The story of COVID-19's tragic toll in America's nursing homes is well known. While they're home to less than 1 percent of the U.S. population, the facilities are responsible for more than a quarter of the country's coronavirus deaths, 55,000 so far, according to government data. What's more, experts say this is an undercount.
But what is not nearly so well understood is the coronavirus’s impact on U.S. assisted living facilities, which, like nursing homes, are filled with older adults who are at increased risk for the disease, living in relatively close quarters. Assisted living cases and deaths do factor into the devastating tallies of COVID-19 casualties in long-term care residences broadly – one says deaths from nursing homes, assisted living, adult care centers and other long-term care facilities together account for around 40 percent of U.S. coronavirus deaths, or some 80,000 victims. But the share of deaths specifically in assisted living is unclear.
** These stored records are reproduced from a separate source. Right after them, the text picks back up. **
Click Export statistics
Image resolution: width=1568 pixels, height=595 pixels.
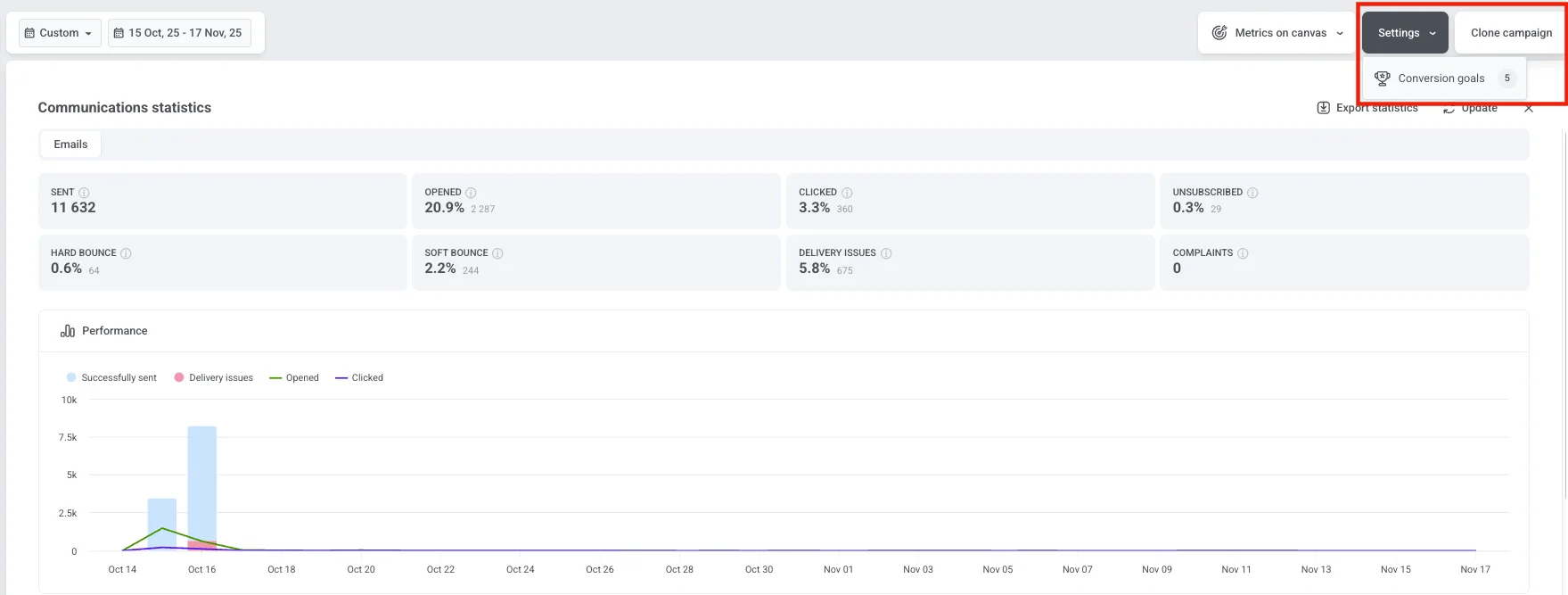click(1367, 108)
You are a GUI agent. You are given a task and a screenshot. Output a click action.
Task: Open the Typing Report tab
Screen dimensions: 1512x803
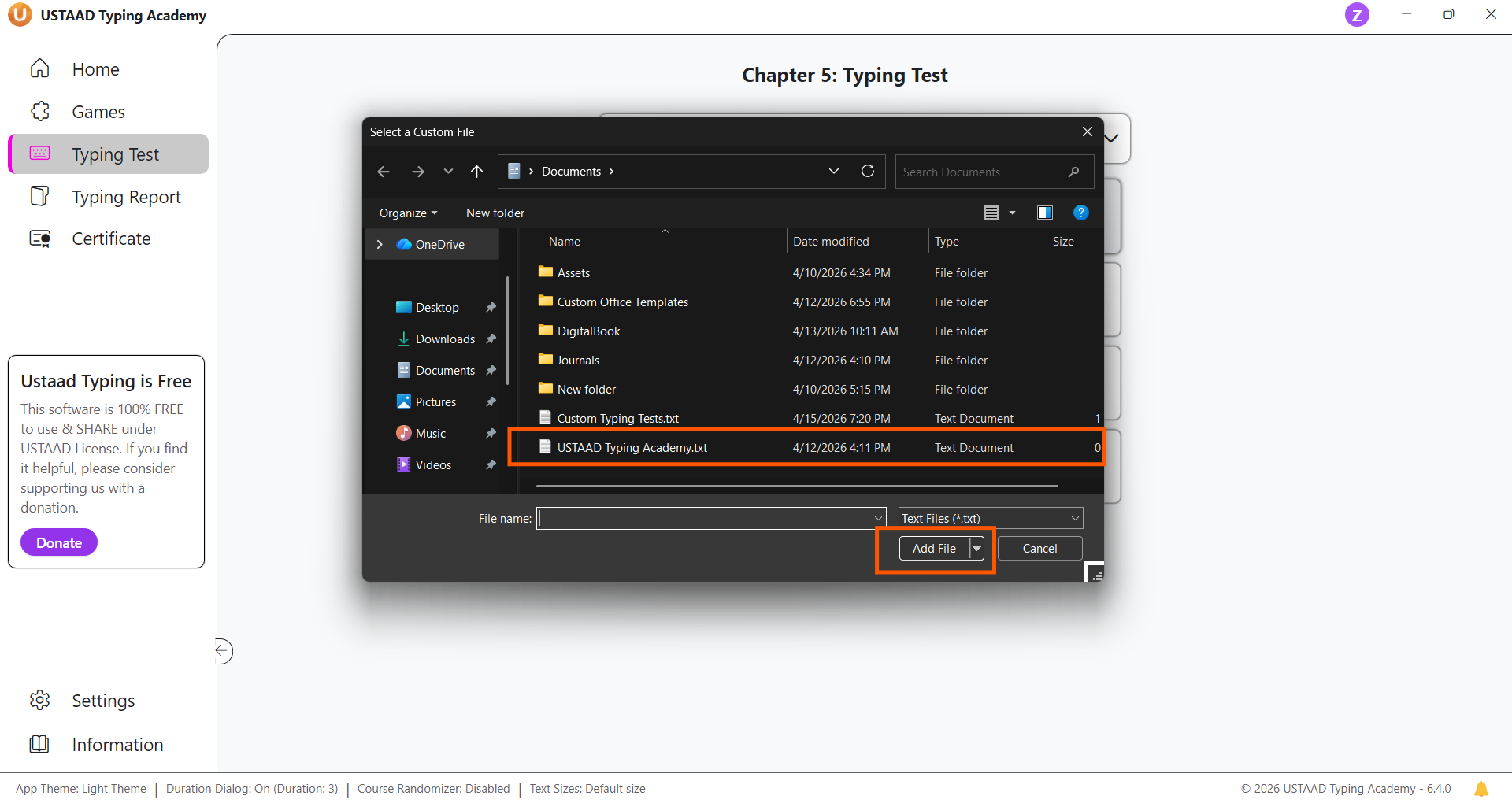click(x=126, y=197)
Yet a recent analysis by the Kaiser Family Foundation found that assisted living facilities — home to 800,000 Americans — saw a “significant increase” in COVID-19 cases and deaths among residents and staff between June and August. Cases surged by 66 percent; deaths by 59 percent. Among staff there was a staggering 156 percent rise in cases.
Alarming as those figures are, what's also telling is the lack of data nationwide informing the analysis. As of August, only 19 states were publicly identifying COVID-19 cases or deaths specific to assisted living. “As a result, it is difficult to know the extent to which residents and staff at assisted living facilities have been affected by COVID-19 or the extent to which interventions are urgently needed,” the analysis said.
Many in the industry say the shortage of data tracks with a bigger problem — namely, assisted living residences have been largely overlooked in the country's coronavirus-relief efforts, even though their population is highly vulnerable.
"We're forgotten, in a sense,” says Dwayne J. Clark, founder and CEO of Aegis Living, which operates 32 assisted living and memory-care communities throughout Washington, California and Nevada. Thus far during the pandemic, Aegis has recorded 99 resident infections, 121 staff infections and 21 COVID-19 deaths among its 5,000 residents and staff.
"Not many people understand the level of care that assisted living provides in our country,” he says. “We're caring for high-acuity people, just like nursing homes.”
Elaine Ryan, vice president for state advocacy and strategy integration at AARP, says assisted living has “almost been third tier in terms of focus during this pandemic.”
"Ninety-nine percent of the focus early in the pandemic was on hospitals; nursing homes were second tier for things like [personal protective equipment] or any kind of staff support,” she says. “As the months wore on, more focus was put on nursing homes, which were particularly vulnerable. But there wasn't that same focus on assisted living residents.”